Exercise materials -

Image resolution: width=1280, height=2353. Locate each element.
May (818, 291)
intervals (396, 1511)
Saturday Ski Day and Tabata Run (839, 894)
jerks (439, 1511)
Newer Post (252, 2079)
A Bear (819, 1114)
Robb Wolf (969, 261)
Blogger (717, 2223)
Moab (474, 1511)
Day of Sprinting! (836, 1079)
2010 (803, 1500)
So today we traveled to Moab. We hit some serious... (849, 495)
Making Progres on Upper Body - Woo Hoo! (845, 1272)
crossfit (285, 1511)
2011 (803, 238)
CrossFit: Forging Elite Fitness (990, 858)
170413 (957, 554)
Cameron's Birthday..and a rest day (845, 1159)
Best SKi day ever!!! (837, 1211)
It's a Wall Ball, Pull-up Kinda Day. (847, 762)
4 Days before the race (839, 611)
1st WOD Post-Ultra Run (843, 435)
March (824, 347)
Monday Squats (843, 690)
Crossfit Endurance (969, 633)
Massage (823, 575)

Exercise description -
All lines of the material that contain the string "Moab" are to be copied.

Answer box -
Moab (474, 1511)
So today we traveled to Moab. We hit some serious... (849, 495)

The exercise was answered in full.